Brands take retail real-time with VR, beacons and other tactics

Malls are lumbering, claustrophobic dinosaurs, while anchor stores like Macy's and Kohl's are shuttering hundreds of locations. Fresh Direct and Peapod make it easier and quicker to stock a cupboard than wading through the jam-packed neighborhood Kroger, and Amazon and eBay and Overstock sell, well, everything.

Who needs retail anymore?

In fact, 71 percent of U.S. consumers say they still prefer to buy from physical stores even if the same products are available online, according to a recent TimeTrade survey, which also found that 85 percent like to shop in stores because they say they want to "touch and feel" items before buying them.

Online shopping accounts for only about 9 percent of total consumer retail spending, according to the most recent quarterly figures from the U.S. Census Bureau. But make no mistake—everyone from retail behemoths to specialty boutiques is feeling the pressure to adapt more seamlessly to the digital world, to bring in that all-important foot traffic and to deliver an experience that consumers can get nowhere else.

That's a tall order at a time when the average head of household in the U.S. has cut his or her number of shopping destinations by 30 percent since 2010, WPP CEO Martin Sorrell said at the recent Shopper Marketing Summit in New York. The power is squarely in the hands of the consumer, and building brands has never been tougher, he noted.

High-tech bells and whistles (get ready for humanoid robots as sales associates) are only part of the equation, analysts say, and if retailers have their eye only on a consumer's wallet, they're more likely to falter. "Shoppers' most valuable asset isn't their dollars, it's their attention," says Christopher Brace, CEO at Syntegrate Consulting in New York. "Every move should be vetted against its ability to capture the shopper's attention. If it can't, then its relevancy significantly lessens."
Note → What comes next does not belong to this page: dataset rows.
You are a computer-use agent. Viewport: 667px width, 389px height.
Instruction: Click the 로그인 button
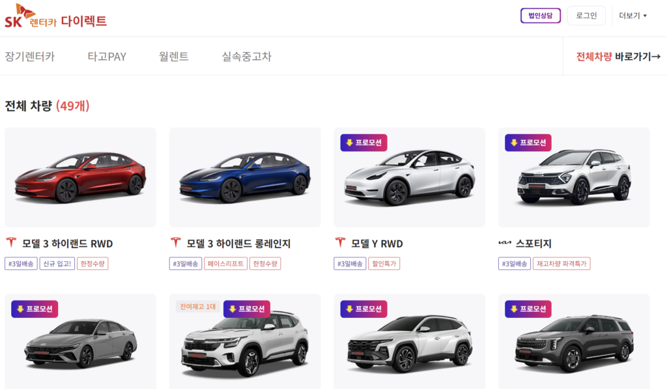(x=586, y=15)
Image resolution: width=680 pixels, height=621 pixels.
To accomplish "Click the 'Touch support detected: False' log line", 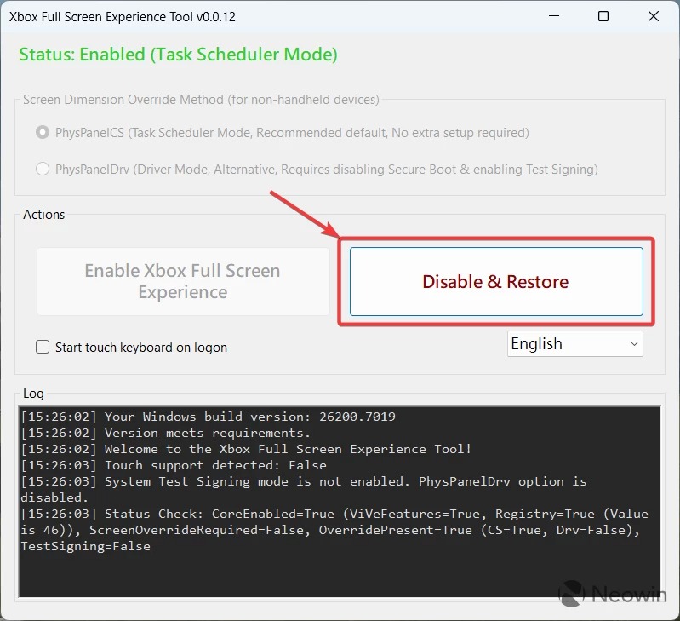I will (x=215, y=465).
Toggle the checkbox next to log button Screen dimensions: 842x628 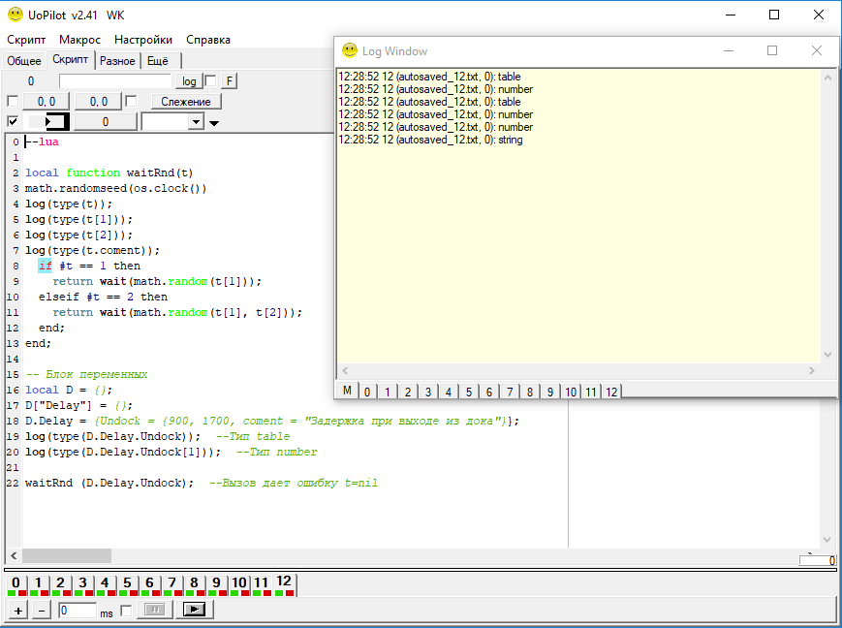pos(210,81)
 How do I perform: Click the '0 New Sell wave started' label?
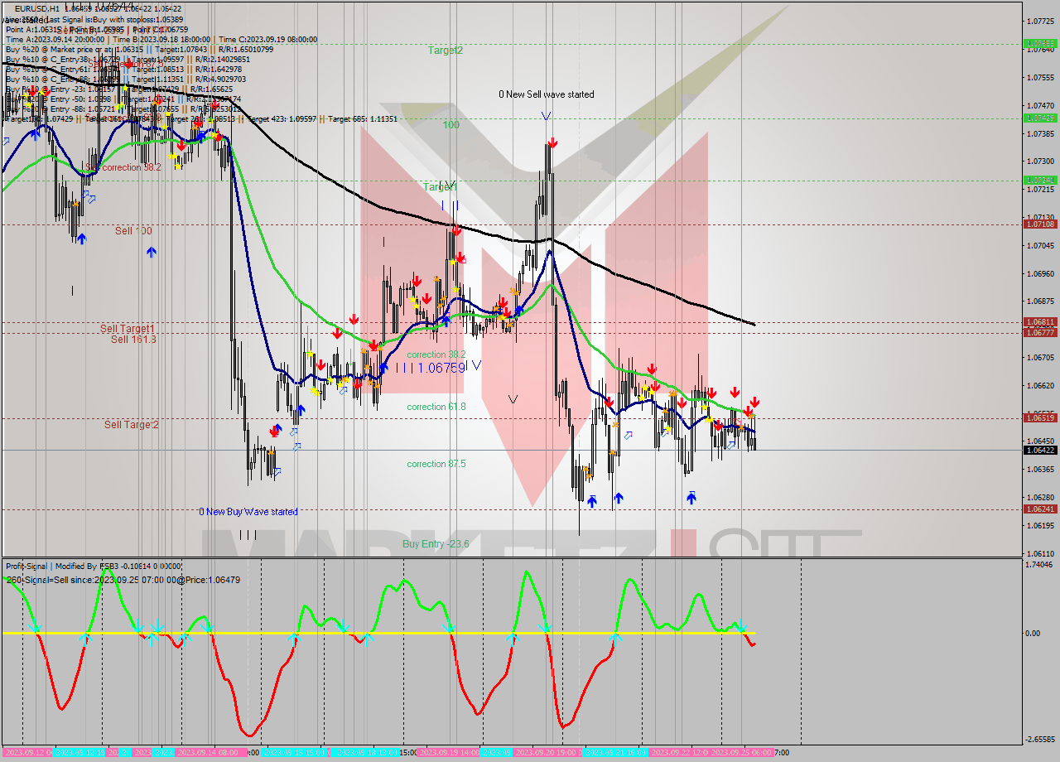pyautogui.click(x=546, y=94)
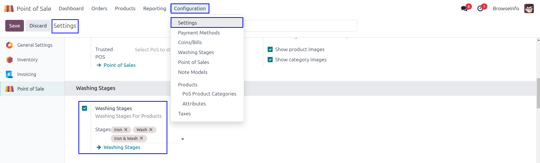Remove the Wash stage tag
540x163 pixels.
click(x=151, y=130)
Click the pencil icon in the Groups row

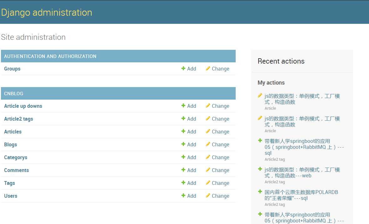208,69
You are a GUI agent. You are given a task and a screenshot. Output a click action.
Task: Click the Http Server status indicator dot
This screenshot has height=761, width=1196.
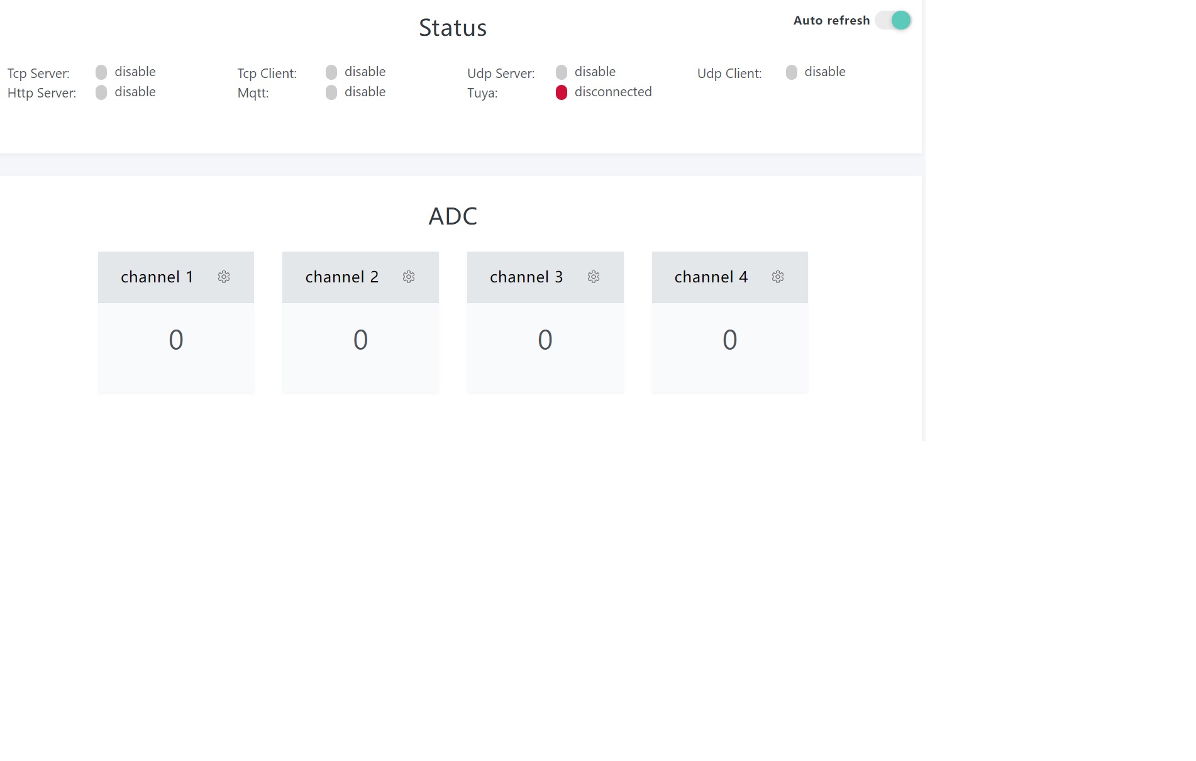coord(101,92)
Here, a look at the tactics, programs and concepts that retailers hope will do just that: endear them to mercurial, demanding shoppers who use their five senses as often as their smartphones when it comes to buying stuff.


Grocers go BOHO

There's no tattoo parlor, as had been rumored before the first 365 by Whole Foods Market opened recently in the Los Angeles hipster haven of Silver Lake. But there is a self-serve teaBOT that will brew a customized cup in 30 seconds, iPads for ordering to-go, a dog-hitching station out front, a coffee shop with beer and wine, organic fruit, responsibly harvested seafood and antibiotic-free meat.

The concept launched as a lower-priced, no-frills version of the chain and as an alternative shopping experience for millennials, looking like a sleek cross between Costco, Trader Joe's and an Apple store. It's an attempt by the parent company to reverse its sagging sales with a smaller, more streamlined, warehouse-like footprint. The Silver Lake store is one of more than a dozen West Coast locations in the works.
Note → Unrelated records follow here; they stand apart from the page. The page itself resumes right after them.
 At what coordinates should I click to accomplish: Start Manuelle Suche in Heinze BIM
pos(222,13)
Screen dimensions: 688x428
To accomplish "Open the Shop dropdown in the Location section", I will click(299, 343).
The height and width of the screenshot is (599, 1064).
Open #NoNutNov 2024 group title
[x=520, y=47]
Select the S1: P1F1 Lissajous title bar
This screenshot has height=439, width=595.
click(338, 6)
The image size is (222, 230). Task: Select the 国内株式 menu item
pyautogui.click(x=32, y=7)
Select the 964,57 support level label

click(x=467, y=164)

It comes as little surprise that Whole Foods—derisively nicknamed "Whole Paycheck"—would attempt to capture this coveted younger demo. Nearly every change in-store—from food to fashion to home goods—is going after millennials, a group that's 80 million cost-conscious digital natives strong. They are projected to spend $65 billion on consumer packaged goods over the next decade, according to a recent study by FutureCast and Barkley, which also revealed that less than half (about 42 percent) of millennials shop at local and chain grocery stores, spelling opportunity for retailers.
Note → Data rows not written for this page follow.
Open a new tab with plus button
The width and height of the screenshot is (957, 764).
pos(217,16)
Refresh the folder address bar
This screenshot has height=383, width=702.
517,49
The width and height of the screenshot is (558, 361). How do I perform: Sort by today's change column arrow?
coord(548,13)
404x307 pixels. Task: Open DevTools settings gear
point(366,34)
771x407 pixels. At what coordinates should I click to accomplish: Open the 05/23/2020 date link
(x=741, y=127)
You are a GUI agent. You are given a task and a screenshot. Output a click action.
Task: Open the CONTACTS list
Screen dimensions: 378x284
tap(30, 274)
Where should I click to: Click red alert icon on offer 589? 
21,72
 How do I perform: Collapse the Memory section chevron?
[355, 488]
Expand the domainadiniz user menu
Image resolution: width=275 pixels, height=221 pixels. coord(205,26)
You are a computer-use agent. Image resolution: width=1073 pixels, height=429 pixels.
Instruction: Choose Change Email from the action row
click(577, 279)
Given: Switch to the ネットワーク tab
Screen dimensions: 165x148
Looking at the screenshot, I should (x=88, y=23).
Enter 365, with its attached vegan restaurant (New York's by Chloe), curated selection of brands and speedy Apple Pay-equipped checkout. The outposts could eventually house bike shops and music stores.

Analysts have questioned whether 365 threatens to cannibalize the larger Whole Foods stores, but others think the offshoot is a smart strategy. "If it's a less expensive, more elevated shopping experience, why on Earth would millennials be the only ones who'd want that?" says Brace. "If they can make it a success, it won't be for the reasons they think; it'll be because it has broader appeal."